/---

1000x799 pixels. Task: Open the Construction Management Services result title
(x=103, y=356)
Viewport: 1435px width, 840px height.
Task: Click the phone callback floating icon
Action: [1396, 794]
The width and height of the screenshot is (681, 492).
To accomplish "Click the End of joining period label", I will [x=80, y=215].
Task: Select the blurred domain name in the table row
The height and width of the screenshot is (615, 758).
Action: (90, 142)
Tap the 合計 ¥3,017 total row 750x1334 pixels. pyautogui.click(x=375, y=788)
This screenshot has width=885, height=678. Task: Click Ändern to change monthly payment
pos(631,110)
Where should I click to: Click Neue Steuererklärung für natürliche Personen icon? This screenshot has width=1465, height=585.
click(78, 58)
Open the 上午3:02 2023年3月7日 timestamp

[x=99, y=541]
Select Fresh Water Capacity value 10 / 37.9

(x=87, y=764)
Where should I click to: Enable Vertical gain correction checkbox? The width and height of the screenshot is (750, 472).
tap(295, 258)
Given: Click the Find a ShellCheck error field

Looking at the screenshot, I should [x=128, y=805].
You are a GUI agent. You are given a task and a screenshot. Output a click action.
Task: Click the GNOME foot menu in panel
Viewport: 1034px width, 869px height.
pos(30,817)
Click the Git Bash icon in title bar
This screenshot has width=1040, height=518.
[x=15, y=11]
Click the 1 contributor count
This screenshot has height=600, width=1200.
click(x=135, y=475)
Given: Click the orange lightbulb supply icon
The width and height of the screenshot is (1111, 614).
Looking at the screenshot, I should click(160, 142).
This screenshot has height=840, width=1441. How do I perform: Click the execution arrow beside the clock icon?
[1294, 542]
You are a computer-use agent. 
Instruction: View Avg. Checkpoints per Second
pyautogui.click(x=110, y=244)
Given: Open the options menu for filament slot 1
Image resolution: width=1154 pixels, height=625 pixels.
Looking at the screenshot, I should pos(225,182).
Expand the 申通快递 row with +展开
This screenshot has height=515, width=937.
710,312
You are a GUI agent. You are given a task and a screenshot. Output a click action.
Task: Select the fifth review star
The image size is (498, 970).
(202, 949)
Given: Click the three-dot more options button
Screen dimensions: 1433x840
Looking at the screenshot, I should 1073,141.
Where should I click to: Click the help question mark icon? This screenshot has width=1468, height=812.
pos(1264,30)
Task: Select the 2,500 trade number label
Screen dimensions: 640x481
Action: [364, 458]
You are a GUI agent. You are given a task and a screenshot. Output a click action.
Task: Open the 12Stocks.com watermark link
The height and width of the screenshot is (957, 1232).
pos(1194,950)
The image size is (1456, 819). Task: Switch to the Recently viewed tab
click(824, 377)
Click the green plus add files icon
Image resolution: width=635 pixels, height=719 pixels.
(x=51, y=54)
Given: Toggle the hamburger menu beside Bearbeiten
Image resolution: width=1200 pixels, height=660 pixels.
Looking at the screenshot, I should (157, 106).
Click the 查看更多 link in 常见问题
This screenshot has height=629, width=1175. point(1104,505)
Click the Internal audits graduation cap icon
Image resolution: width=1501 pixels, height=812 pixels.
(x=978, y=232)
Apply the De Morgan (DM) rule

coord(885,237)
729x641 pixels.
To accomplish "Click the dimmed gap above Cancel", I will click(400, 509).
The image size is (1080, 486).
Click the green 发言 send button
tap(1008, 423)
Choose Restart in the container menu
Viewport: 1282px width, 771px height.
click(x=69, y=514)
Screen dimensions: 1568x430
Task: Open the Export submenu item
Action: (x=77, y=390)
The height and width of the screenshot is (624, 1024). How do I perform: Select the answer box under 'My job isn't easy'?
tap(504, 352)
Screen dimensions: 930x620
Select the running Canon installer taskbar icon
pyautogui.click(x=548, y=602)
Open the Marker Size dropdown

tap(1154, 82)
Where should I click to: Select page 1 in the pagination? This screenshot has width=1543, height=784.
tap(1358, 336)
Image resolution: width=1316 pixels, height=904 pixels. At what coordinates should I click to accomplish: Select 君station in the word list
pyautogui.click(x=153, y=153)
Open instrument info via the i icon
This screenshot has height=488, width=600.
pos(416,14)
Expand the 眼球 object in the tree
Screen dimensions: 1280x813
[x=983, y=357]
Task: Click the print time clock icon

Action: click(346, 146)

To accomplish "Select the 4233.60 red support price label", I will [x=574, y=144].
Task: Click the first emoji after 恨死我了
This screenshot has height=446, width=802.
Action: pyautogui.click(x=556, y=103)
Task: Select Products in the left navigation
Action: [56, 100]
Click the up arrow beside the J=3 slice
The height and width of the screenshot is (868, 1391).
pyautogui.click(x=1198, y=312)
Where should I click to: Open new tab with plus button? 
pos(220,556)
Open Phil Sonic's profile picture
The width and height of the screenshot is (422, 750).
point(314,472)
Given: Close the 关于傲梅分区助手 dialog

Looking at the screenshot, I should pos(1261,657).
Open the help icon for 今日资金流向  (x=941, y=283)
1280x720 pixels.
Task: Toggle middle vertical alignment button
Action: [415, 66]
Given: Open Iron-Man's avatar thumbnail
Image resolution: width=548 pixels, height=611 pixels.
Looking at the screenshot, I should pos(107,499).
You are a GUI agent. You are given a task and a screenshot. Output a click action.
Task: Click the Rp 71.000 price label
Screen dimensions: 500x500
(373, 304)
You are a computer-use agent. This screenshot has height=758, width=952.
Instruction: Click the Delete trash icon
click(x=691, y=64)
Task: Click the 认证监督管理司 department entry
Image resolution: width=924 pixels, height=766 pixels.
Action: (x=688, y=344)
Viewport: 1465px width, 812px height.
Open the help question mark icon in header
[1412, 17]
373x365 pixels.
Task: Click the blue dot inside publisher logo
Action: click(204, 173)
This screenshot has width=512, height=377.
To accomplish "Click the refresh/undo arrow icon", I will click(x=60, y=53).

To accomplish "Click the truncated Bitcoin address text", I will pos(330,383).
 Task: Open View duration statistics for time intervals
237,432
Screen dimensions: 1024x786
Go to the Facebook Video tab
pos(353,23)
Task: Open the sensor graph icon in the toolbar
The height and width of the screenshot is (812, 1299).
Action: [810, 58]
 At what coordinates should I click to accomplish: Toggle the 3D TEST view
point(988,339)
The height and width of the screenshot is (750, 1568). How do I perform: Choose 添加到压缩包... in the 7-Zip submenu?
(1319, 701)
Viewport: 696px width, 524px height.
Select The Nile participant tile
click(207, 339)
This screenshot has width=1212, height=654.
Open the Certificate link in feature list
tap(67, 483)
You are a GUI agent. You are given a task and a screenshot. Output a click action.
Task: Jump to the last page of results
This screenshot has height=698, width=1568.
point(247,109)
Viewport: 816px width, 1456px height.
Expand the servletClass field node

\---

# SET TASK
Rewrite the listing above as a JSON list of strings, one string per line, leaving out blank lines.

# SOLUTION TO THE EXERCISE
[
  "1000x799 pixels. Task: Open the Construction Management Services result title",
  "(x=103, y=356)",
  "Viewport: 1435px width, 840px height.",
  "Task: Click the phone callback floating icon",
  "Action: [1396, 794]",
  "The width and height of the screenshot is (681, 492).",
  "To accomplish \"Click the End of joining period label\", I will [x=80, y=215].",
  "Task: Select the blurred domain name in the table row",
  "The height and width of the screenshot is (615, 758).",
  "Action: (90, 142)",
  "Tap the 合計 ¥3,017 total row 750x1334 pixels. pyautogui.click(x=375, y=788)",
  "This screenshot has width=885, height=678. Task: Click Ändern to change monthly payment",
  "pos(631,110)",
  "Where should I click to: Click Neue Steuererklärung für natürliche Personen icon? This screenshot has width=1465, height=585.",
  "click(78, 58)",
  "Open the 上午3:02 2023年3月7日 timestamp",
  "[x=99, y=541]",
  "Select Fresh Water Capacity value 10 / 37.9",
  "(x=87, y=764)",
  "Where should I click to: Enable Vertical gain correction checkbox? The width and height of the screenshot is (750, 472).",
  "tap(295, 258)",
  "Given: Click the Find a ShellCheck error field",
  "Looking at the screenshot, I should [x=128, y=805].",
  "You are a GUI agent. You are given a task and a screenshot. Output a click action.",
  "Task: Click the GNOME foot menu in panel",
  "Viewport: 1034px width, 869px height.",
  "pos(30,817)",
  "Click the Git Bash icon in title bar",
  "This screenshot has width=1040, height=518.",
  "[x=15, y=11]",
  "Click the 1 contributor count",
  "This screenshot has height=600, width=1200.",
  "click(x=135, y=475)",
  "Given: Click the orange lightbulb supply icon",
  "The width and height of the screenshot is (1111, 614).",
  "Looking at the screenshot, I should click(160, 142).",
  "This screenshot has height=840, width=1441. How do I perform: Click the execution arrow beside the clock icon?",
  "[1294, 542]",
  "You are a computer-use agent. ",
  "Instruction: View Avg. Checkpoints per Second",
  "pyautogui.click(x=110, y=244)",
  "Given: Open the options menu for filament slot 1",
  "Image resolution: width=1154 pixels, height=625 pixels.",
  "Looking at the screenshot, I should pos(225,182).",
  "Expand the 申通快递 row with +展开",
  "This screenshot has height=515, width=937.",
  "710,312",
  "You are a GUI agent. You are given a task and a screenshot. Output a click action.",
  "Task: Select the fifth review star",
  "The image size is (498, 970).",
  "(202, 949)",
  "Given: Click the three-dot more options button",
  "Screen dimensions: 1433x840",
  "Looking at the screenshot, I should 1073,141.",
  "Where should I click to: Click the help question mark icon? This screenshot has width=1468, height=812.",
  "pos(1264,30)",
  "Task: Select the 2,500 trade number label",
  "Screen dimensions: 640x481",
  "Action: [364, 458]",
  "You are a GUI agent. You are given a task and a screenshot. Output a click action.",
  "Task: Open the 12Stocks.com watermark link",
  "The height and width of the screenshot is (957, 1232).",
  "pos(1194,950)",
  "The image size is (1456, 819). Task: Switch to the Recently viewed tab",
  "click(824, 377)",
  "Click the green plus add files icon",
  "Image resolution: width=635 pixels, height=719 pixels.",
  "(x=51, y=54)",
  "Given: Toggle the hamburger menu beside Bearbeiten",
  "Image resolution: width=1200 pixels, height=660 pixels.",
  "Looking at the screenshot, I should (157, 106).",
  "Click the 查看更多 link in 常见问题",
  "This screenshot has height=629, width=1175. point(1104,505)",
  "Click the Internal audits graduation cap icon",
  "Image resolution: width=1501 pixels, height=812 pixels.",
  "(x=978, y=232)",
  "Apply the De Morgan (DM) rule",
  "coord(885,237)",
  "729x641 pixels.",
  "To accomplish \"Click the dimmed gap above Cancel\", I will click(400, 509).",
  "The image size is (1080, 486).",
  "Click the green 发言 send button",
  "tap(1008, 423)",
  "Choose Restart in the container menu",
  "Viewport: 1282px width, 771px height.",
  "click(x=69, y=514)",
  "Screen dimensions: 1568x430",
  "Task: Open the Export submenu item",
  "Action: (x=77, y=390)",
  "The height and width of the screenshot is (624, 1024). How do I perform: Select the answer box under 'My job isn't easy'?",
  "tap(504, 352)",
  "Screen dimensions: 930x620",
  "Select the running Canon installer taskbar icon",
  "pyautogui.click(x=548, y=602)",
  "Open the Marker Size dropdown",
  "tap(1154, 82)",
  "Where should I click to: Select page 1 in the pagination? This screenshot has width=1543, height=784.",
  "tap(1358, 336)",
  "Image resolution: width=1316 pixels, height=904 pixels. At what coordinates should I click to accomplish: Select 君station in the word list",
  "pyautogui.click(x=153, y=153)",
  "Open instrument info via the i icon",
  "This screenshot has height=488, width=600.",
  "pos(416,14)",
  "Expand the 眼球 object in the tree",
  "Screen dimensions: 1280x813",
  "[x=983, y=357]",
  "Task: Click the print time clock icon",
  "Action: click(346, 146)",
  "To accomplish \"Select the 4233.60 red support price label\", I will [x=574, y=144].",
  "Task: Click the first emoji after 恨死我了",
  "This screenshot has height=446, width=802.",
  "Action: pyautogui.click(x=556, y=103)",
  "Task: Select Products in the left navigation",
  "Action: [56, 100]",
  "Click the up arrow beside the J=3 slice",
  "The height and width of the screenshot is (868, 1391).",
  "pyautogui.click(x=1198, y=312)",
  "Where should I click to: Open new tab with plus button? ",
  "pos(220,556)",
  "Open Phil Sonic's profile picture",
  "The width and height of the screenshot is (422, 750).",
  "point(314,472)",
  "Given: Close the 关于傲梅分区助手 dialog",
  "Looking at the screenshot, I should pos(1261,657).",
  "Open the help icon for 今日资金流向  (x=941, y=283)",
  "1280x720 pixels.",
  "Task: Toggle middle vertical alignment button",
  "Action: [415, 66]",
  "Given: Open Iron-Man's avatar thumbnail",
  "Image resolution: width=548 pixels, height=611 pixels.",
  "Looking at the screenshot, I should pos(107,499).",
  "You are a GUI agent. You are given a task and a screenshot. Output a click action.",
  "Task: Click the Rp 71.000 price label",
  "Screen dimensions: 500x500",
  "(373, 304)",
  "You are a computer-use agent. This screenshot has height=758, width=952.",
  "Instruction: Click the Delete trash icon",
  "click(x=691, y=64)",
  "Task: Click the 认证监督管理司 department entry",
  "Image resolution: width=924 pixels, height=766 pixels.",
  "Action: (x=688, y=344)",
  "Viewport: 1465px width, 812px height.",
  "Open the help question mark icon in header",
  "[1412, 17]",
  "373x365 pixels.",
  "Task: Click the blue dot inside publisher logo",
  "Action: click(204, 173)",
  "This screenshot has width=512, height=377.",
  "To accomplish \"Click the refresh/undo arrow icon\", I will click(x=60, y=53).",
  "To accomplish \"Click the truncated Bitcoin address text\", I will pos(330,383).",
  " Task: Open View duration statistics for time intervals",
  "237,432",
  "Screen dimensions: 1024x786",
  "Go to the Facebook Video tab",
  "pos(353,23)",
  "Task: Open the sensor graph icon in the toolbar",
  "The height and width of the screenshot is (812, 1299).",
  "Action: [810, 58]",
  " At what coordinates should I click to accomplish: Toggle the 3D TEST view",
  "point(988,339)",
  "The height and width of the screenshot is (750, 1568). How do I perform: Choose 添加到压缩包... in the 7-Zip submenu?",
  "(1319, 701)",
  "Viewport: 696px width, 524px height.",
  "Select The Nile participant tile",
  "click(207, 339)",
  "This screenshot has width=1212, height=654.",
  "Open the Certificate link in feature list",
  "tap(67, 483)",
  "You are a GUI agent. You are given a task and a screenshot. Output a click action.",
  "Task: Jump to the last page of results",
  "This screenshot has height=698, width=1568.",
  "point(247,109)",
  "Viewport: 816px width, 1456px height.",
  "Expand the servletClass field node"
]